Some folk have suggested frustration that my two-day chronicling of my perilous faith-state then lurched into silence. If chronicling can lurch and silence is a direction, that is. Well I went on holiday and had a lovely week on and around The Gower. I didn't go to church on either of the Sundays, I didn't take a Bible with me and apart from 'I'm still listening if you want me' didn't pray any particular prayers. It was great.
I waited for the mixed-bag of stress related minor ailments to hit, as they usually do once I relax, and soon embraced itchy skin and mouth ulcers like old friends.
Back at the ranch busy weeks set their first challenge - do I go to everything my diary suggests I ought to go to or do I keep my public promise and make being with Mrs WWA one night a week a priority?
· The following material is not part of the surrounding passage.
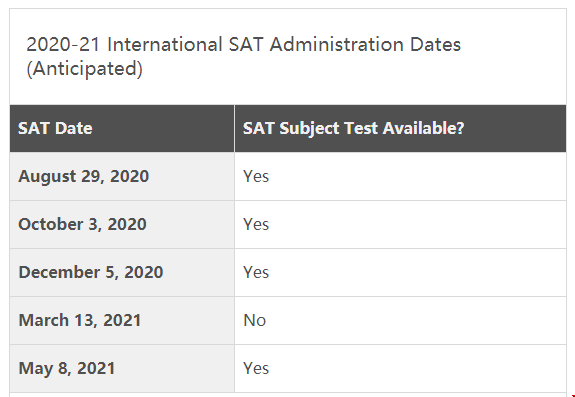Click the word 'Available?' in the header

pos(424,128)
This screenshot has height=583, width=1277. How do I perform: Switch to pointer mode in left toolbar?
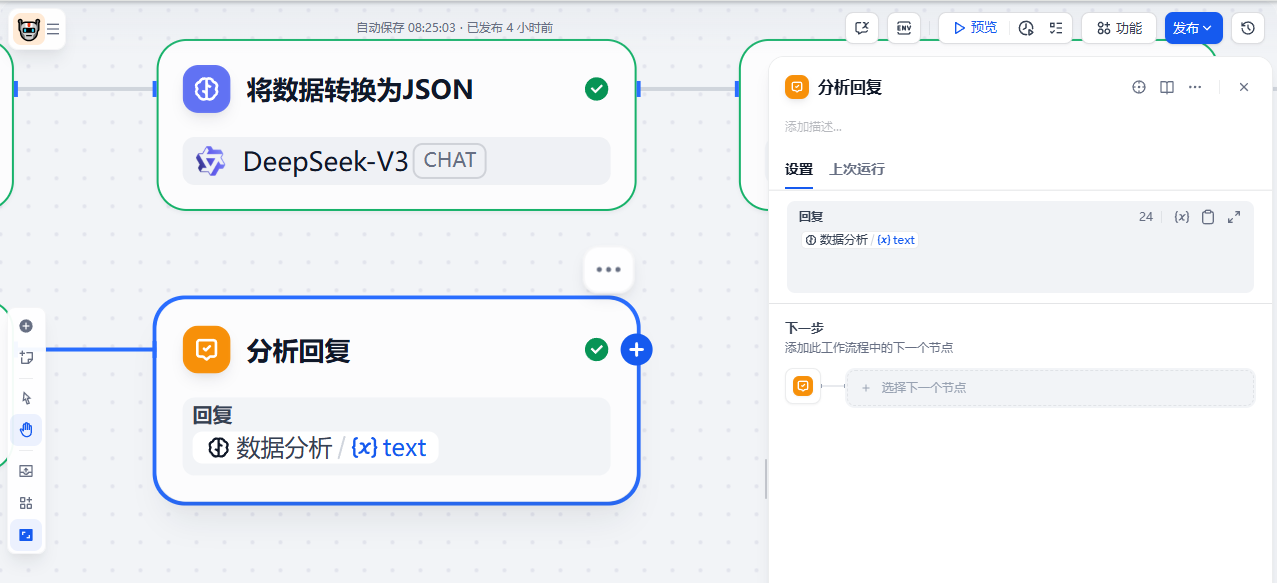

I opt for the latter and thank those who will be disappointed by my occasional absence for their understanding.
And gently, quietly and unspectacularly, in the everyday life of talking to people, chatting to enquirers, meeting strangers, helping the bereaved, trying to fix a vision and generally curing souls I recall who I am and what I should be doing.
Then last Sunday I arrived, in front of a small congregation at a Book of Common Prayer evensong ('We like to do something different on a fifth Sunday evening'), at that lovely verse from the beginning of 1 Samuel 3 which ought to set the tempo for our lives far more than the spectacular:
In those days the word of the Lord was rare; there were not many visions.
It reminds me that feeling empty and faithless is normal for most of the people most of the time. It reminds me to wait, hope and trust.
Which I will gladly do. Thanks for those of you who were concerned and offered words or hugs. Kind of you.